What every programmer should know about memory, Part 1

This article brought to you by LWN subscribers

Subscribers to LWN.net made this article — and everything that surrounds it — possible. If you appreciate our content, please buy a subscription and make the next set of articles possible.

[Editor's introduction: Ulrich Drepper recently approached us asking if
we would be interested in publishing a lengthy document he had written on
how memory and software interact. We did not have to look at the text for
long to realize that it would be of interest to many LWN readers. Memory
usage is often the determining factor in how software performs, but good
information on how to avoid memory bottlenecks is hard to find. This
series of articles should change that situation.

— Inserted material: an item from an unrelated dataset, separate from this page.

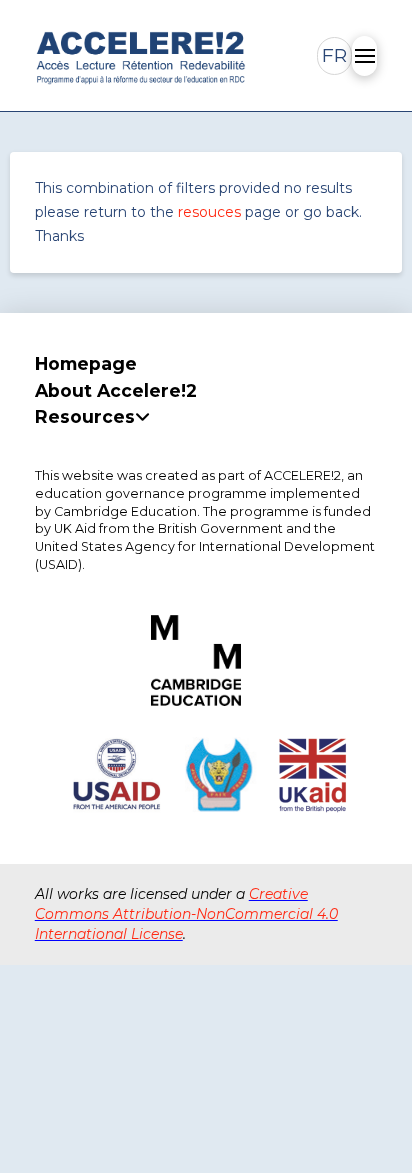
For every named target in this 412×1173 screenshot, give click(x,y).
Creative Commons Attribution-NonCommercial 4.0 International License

The original document prints out at over 100 pages. We will be splitting
it into about seven segments, each run 1-2 weeks after its predecessor.
Once the entire series is out, Ulrich will be releasing the full text.

Reformatting the text from the original LaTeX has been a bit of a
challenge, but the results, hopefully, will be good. For ease of online
reading, Ulrich's footnotes have been placed {inline in the text}.
Hyperlinked cross-references (and [bibliography references]) will not be
possible until the full series is published.

Many thanks to Ulrich for allowing LWN to publish this material; we hope
that it will lead to more memory-efficient software across our systems in
the near future.

]

1 Introduction

In the early days computers were much simpler. The various components
of a system, such as the CPU, memory, mass storage, and network
interfaces, were developed together and, as a result, were quite
balanced in their performance. For example, the memory and network
interfaces were not (much) faster than the CPU at providing data.

This situation changed once the basic structure of computers
stabilized and hardware developers concentrated on optimizing
individual subsystems. Suddenly the performance of some components of
the computer fell significantly behind and bottlenecks developed.
This was especially true for mass storage and memory subsystems which,
for cost reasons, improved more slowly relative to other components.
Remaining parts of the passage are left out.